EXTRACT TO READ
Our previous studies have demonstrated that the circular cracks on the top of the gallery in the Sanhekou Dam are caused by tensile failure (Zhuang et al. 2019). Hence, a total of 30 seismic events near the circular cracks on the top of galleries in the Sanhekou Dam were screened out, and the Es/Ep values of those seismic events were analysed. To better understand the distribution characteristics of Es/Ep of those seismic events, ten segments of Es/Ep from 0 to 10 were produced. Figure 11 illustrates the proportion of microseismic events in different segments, where segment 1 refers to Es/Ep values ranging from 0 to 1, and segment 2 refers to Es/Ep values ranging from 1 to 2. All microseismic events were located from segment 1 to segment 9, demonstrating that the Es/Ep values of all microseismic events are less than 9. Hence, for the determination of the failure mode inside the dam body of the Sanhekou hydropower station, microfractures with Es/Ep values less than 9 are caused by tensile failure. Correspondingly, microfractures with Es/Ep values larger than 9 are caused by shear or mixed failure.

Fig. 11
figure 11

The proportion of microseismic events in different segments, where segment 1 refers to Es/Ep values ranging from 0 to 1 and segment 2 refers to Es/Ep values ranging from 1 to 2

Table 1 summarizes the distribution of the Es/Ep values of all microseismic events from January 13, 2021, to August 10, 2021. It can be seen that 34.4% of all microseismic events have an Es/Ep value less than 9, indicating that 34.4% of the microfractures inside the dam body were caused by tensile failure.

Table 1 Proportion of Es/Ep values of the microseismic events in the dam body

3.4 Moment tensor inversion of the source parameters

The analysis of Es/Ep could effectively obtain the failure mechanism of the microfractures inside the dam body, i.e., the tensile failure mode, the shear failure mode and the mixed failure mode. However, such an indicator fails to obtain detailed information on the failure surfaces, e.g., the radius of the failure surfaces and the orientation of the failure surfaces. The moment tensor inversion method can not only obtain the failure mode of the microfractures but also identify the cracking orientation of the failure surfaces.

3.4.1 Brief introduction of the moment tensor inversion method

The moment tensor inversion method was first developed by Gilbert (1970) and has been widely used to better understand the focal mechanism. Microseismic moment tensors are generally second-order symmetric moment tensors that satisfy the conservation theorem of angular momentum. The microseismic moment tensor matrix can be expressed as follows:

$$ M = \left[ {\begin{array}{*{20}c} {M_{11} } & {M_{12} } & {M_{13} } \\ {M_{21} } & {M_{22} } & {M_{23} } \\ {M_{31} } & {M_{32} } & {M_{33} } \\ \end{array} } \right] $$
(2)

DATASET CONTENT
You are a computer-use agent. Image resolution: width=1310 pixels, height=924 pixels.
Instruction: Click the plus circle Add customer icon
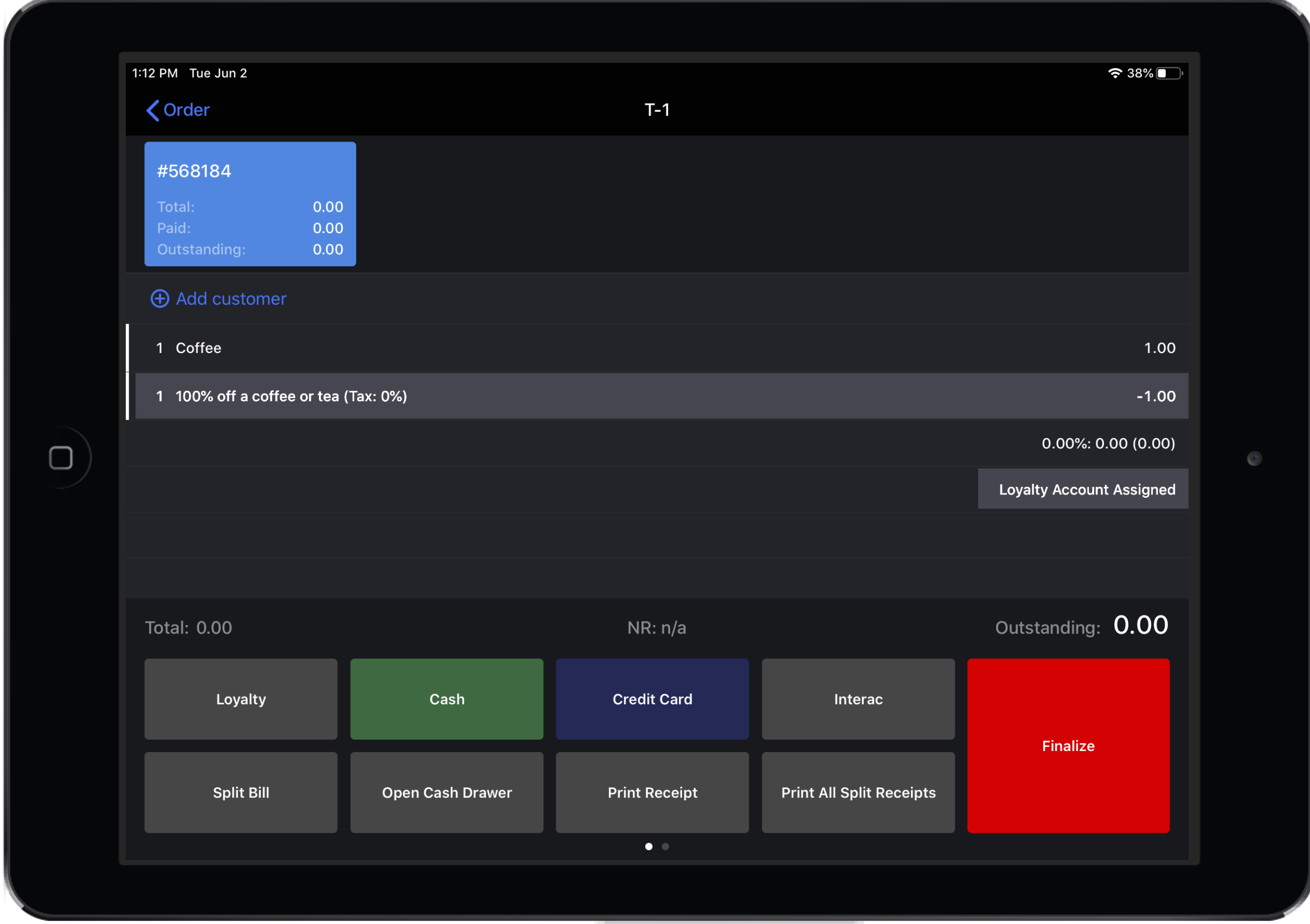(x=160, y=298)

TO DO
1. List the failure modes of the microfractures that the passage on the Sanhekou Dam microseismic analysis names.
2. Please carry on the passage on the Sanhekou Dam microseismic analysis from the point where it stops.

TASK RESULTS
1.
- Tensile failure mode
- Shear failure mode
- Mixed failure mode

2.
If a microseismic event is captured by the microseismic monitoring system, then the displacement recorded by each sensor can be calculated:

$$ U_{n} = G_{ni,j} \cdot M_{ij} $$
(3)

where U and G refer to the maximum displacement in the far-field and Green’s function, which are the n × 1 matrix and n × 6 matrix, respectively. Notably, there are 6 independent components within the total 9 components of the microseismic moment tensor matrix. Therefore, for a microseismic monitoring system with more than 6 microseismic sensors, matrix M can be easily solved.

Once the moment tensor matrix is determined, it can be disassembled to calculate the proportion of each failure component, i.e., the determination of the failure modes. The decomposition method proposed by Knopoff and Randall (1970) is widely used. In this method, the moment tensor is decomposed into an isotropic part (ISO), a pure double couple part (DC) and a compensated linear vector dipole part (CLVD). Assuming that m1, m2 and m3 are the three eigenvalues of the matrix, the specific decomposition form of the moment tensor can be expressed as follows:

$$ M = \left[ {\begin{array}{*{20}c} {{\text{m}}_{1} } & {} & {} \\ {} & {m_{2} } & {} \\ {} & {} & {m_{3} } \\ \end{array} } \right] = M^{ISO} E^{ISO} + M^{CLVD} E^{CLVD} + M^{DC} E^{DC} $$
(4)

where EISO, ECLVD, and EDC can be expressed as:

$$ E^{ISO} = \left( {\begin{array}{*{20}c} 1 & {} & {} \\ {} & 1 & {} \\ {} & {} & 1 \\ \end{array} } \right) $$
(5)
$$ E^{CLVD} = \left( {\begin{array}{*{20}c} 1 & {} & {} \\ {} & { - 0.5} & {} \\ {} & {} & { - 0.5} \\ \end{array} } \right) $$
(6)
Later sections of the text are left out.